*** Begin section ***

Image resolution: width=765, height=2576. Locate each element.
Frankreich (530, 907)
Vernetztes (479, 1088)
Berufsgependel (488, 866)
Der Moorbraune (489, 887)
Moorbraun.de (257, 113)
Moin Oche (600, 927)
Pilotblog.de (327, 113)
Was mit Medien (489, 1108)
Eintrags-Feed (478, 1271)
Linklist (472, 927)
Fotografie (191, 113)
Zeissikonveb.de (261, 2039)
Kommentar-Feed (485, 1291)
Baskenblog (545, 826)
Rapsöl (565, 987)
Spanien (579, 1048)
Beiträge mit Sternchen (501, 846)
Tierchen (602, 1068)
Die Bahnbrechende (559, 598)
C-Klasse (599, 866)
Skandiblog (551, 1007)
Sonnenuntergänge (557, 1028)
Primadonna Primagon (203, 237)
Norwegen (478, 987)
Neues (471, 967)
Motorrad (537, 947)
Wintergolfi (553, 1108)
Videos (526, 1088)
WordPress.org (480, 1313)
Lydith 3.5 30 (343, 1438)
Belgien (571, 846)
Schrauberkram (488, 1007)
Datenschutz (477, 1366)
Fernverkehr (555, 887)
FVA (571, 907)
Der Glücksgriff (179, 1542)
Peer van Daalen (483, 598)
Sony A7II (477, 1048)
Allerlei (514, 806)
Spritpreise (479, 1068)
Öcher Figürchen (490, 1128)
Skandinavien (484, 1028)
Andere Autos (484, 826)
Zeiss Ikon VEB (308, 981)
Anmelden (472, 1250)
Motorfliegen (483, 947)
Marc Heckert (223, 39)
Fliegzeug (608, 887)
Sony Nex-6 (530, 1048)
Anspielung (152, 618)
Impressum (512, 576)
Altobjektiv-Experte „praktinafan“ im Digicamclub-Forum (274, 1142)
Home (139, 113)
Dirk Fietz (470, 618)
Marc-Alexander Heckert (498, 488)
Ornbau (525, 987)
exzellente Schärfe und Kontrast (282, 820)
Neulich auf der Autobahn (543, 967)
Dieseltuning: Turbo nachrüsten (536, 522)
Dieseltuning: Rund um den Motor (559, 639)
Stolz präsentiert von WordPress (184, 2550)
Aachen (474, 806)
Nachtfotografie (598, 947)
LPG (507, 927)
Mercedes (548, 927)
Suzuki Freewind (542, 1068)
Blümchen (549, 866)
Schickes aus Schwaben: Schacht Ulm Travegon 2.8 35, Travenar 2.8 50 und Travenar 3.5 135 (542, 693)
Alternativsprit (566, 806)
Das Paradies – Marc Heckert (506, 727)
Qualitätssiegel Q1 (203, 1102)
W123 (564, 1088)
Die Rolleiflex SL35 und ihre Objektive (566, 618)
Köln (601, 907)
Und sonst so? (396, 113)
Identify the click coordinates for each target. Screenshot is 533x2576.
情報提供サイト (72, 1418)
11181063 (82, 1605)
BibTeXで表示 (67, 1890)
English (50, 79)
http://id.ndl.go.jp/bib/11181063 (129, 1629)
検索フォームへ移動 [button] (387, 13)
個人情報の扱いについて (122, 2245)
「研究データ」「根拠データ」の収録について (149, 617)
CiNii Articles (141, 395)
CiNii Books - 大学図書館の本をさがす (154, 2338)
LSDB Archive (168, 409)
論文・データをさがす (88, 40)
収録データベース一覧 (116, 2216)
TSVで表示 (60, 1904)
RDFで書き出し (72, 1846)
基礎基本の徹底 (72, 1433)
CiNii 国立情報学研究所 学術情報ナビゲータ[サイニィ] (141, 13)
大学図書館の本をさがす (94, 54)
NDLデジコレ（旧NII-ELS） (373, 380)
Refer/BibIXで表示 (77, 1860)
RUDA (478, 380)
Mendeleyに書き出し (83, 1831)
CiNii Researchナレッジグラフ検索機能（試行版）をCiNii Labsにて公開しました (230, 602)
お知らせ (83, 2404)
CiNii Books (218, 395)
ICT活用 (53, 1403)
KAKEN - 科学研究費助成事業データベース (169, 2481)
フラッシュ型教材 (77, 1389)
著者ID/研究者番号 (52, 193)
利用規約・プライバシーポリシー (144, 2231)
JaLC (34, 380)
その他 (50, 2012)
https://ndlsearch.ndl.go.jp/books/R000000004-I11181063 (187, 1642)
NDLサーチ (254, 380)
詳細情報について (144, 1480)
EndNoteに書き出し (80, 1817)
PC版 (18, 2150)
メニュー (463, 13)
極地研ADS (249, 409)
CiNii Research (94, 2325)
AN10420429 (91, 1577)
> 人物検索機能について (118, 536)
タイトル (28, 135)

*** End section ***

> [Exercise objective]
Send back, unchanged, every line of the records from the one with "基礎基本の徹底 (72, 1433)" through the last.

> [Answer to this task]
基礎基本の徹底 (72, 1433)
CiNii 国立情報学研究所 学術情報ナビゲータ[サイニィ] (141, 13)
大学図書館の本をさがす (94, 54)
NDLデジコレ（旧NII-ELS） (373, 380)
Refer/BibIXで表示 (77, 1860)
RUDA (478, 380)
Mendeleyに書き出し (83, 1831)
CiNii Researchナレッジグラフ検索機能（試行版）をCiNii Labsにて公開しました (230, 602)
お知らせ (83, 2404)
CiNii Books (218, 395)
ICT活用 (53, 1403)
KAKEN - 科学研究費助成事業データベース (169, 2481)
フラッシュ型教材 (77, 1389)
著者ID/研究者番号 (52, 193)
利用規約・プライバシーポリシー (144, 2231)
JaLC (34, 380)
その他 (50, 2012)
https://ndlsearch.ndl.go.jp/books/R000000004-I11181063 (187, 1642)
NDLサーチ (254, 380)
詳細情報について (144, 1480)
EndNoteに書き出し (80, 1817)
PC版 (18, 2150)
メニュー (463, 13)
極地研ADS (249, 409)
CiNii Research (94, 2325)
AN10420429 (91, 1577)
> 人物検索機能について (118, 536)
タイトル (28, 135)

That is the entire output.